Énoncé A:
Répondez aux questions suivantes à partir de l'extrait.
(i) Quelle œuvre l'auteur se propose-t-il d'examiner ?
(ii) Par quel titre désigne-t-il M. Augier ?
(iii) De quel acte de cette œuvre M. Augier doit-il se souvenir ?
Énoncé B: Relevez dans l'extrait toutes les formes verbales conjuguées à l'impératif.
Énoncé C: Traduisez en anglais la phrase suivante de l'extrait : « Allez, au nom de ce quatrième acte tous vos péchés vous sont remis. »

Avant d'entrer dans l'examen de la Jeunesse, j'éprouve le désir d'exposer en manière de préface quelques considérations sur la carrière littéraire de l'auteur, et sur la direction qu'il a jusqu'à présent imprimée à son talent. Ce ne sont point des conseils, mais de simples observations que je veux soumettre au nouvel académicien, en le priant de ne voir dans toutes mes paroles que l'expression de la sympathie que m'inspire un talent très littéraire. Après beaucoup de tâtonnemens accompagnés de quelques faux pas, après beaucoup de recherches ingénieuses et de trop nombreuses concessions au faux goût du jour et à un système littéraire rétrograde, M. Augier semble vouloir enfin entrer dans la voie qu'il aurait dû suivre dès ses débuts. Si nous étions sûr qu'il y marchera résolûment, nous supprimerions volontiers nos observations; mais comme il nous semble remarquer encore certaines hésitations dans l'allure du poète, il est à craindre qu'il ne rebrousse chemin, s'il n'est encouragé à marcher en avant. C'est pourquoi nous lui disons immédiatement : Ne retournez pas en arrière; lorsque vous serez tenté du démon de l'art de convention et de la poésie artificielle, souvenez-vous du quatrième acte de la Jeunesse. Allez, au nom de ce quatrième acte tous vos péchés vous sont remis.

Données disponibles:
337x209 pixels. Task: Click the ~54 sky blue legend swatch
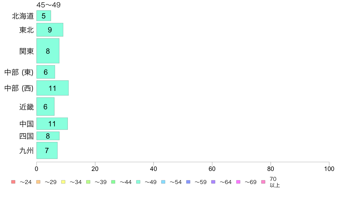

Corrigé A:
(i) La Jeunesse.
(ii) Le nouvel académicien.
(iii) Le quatrième acte.

Corrigé B: retournez (ne retournez pas), souvenez-vous, allez

Corrigé C: Go, in the name of this fourth act all your sins are forgiven you.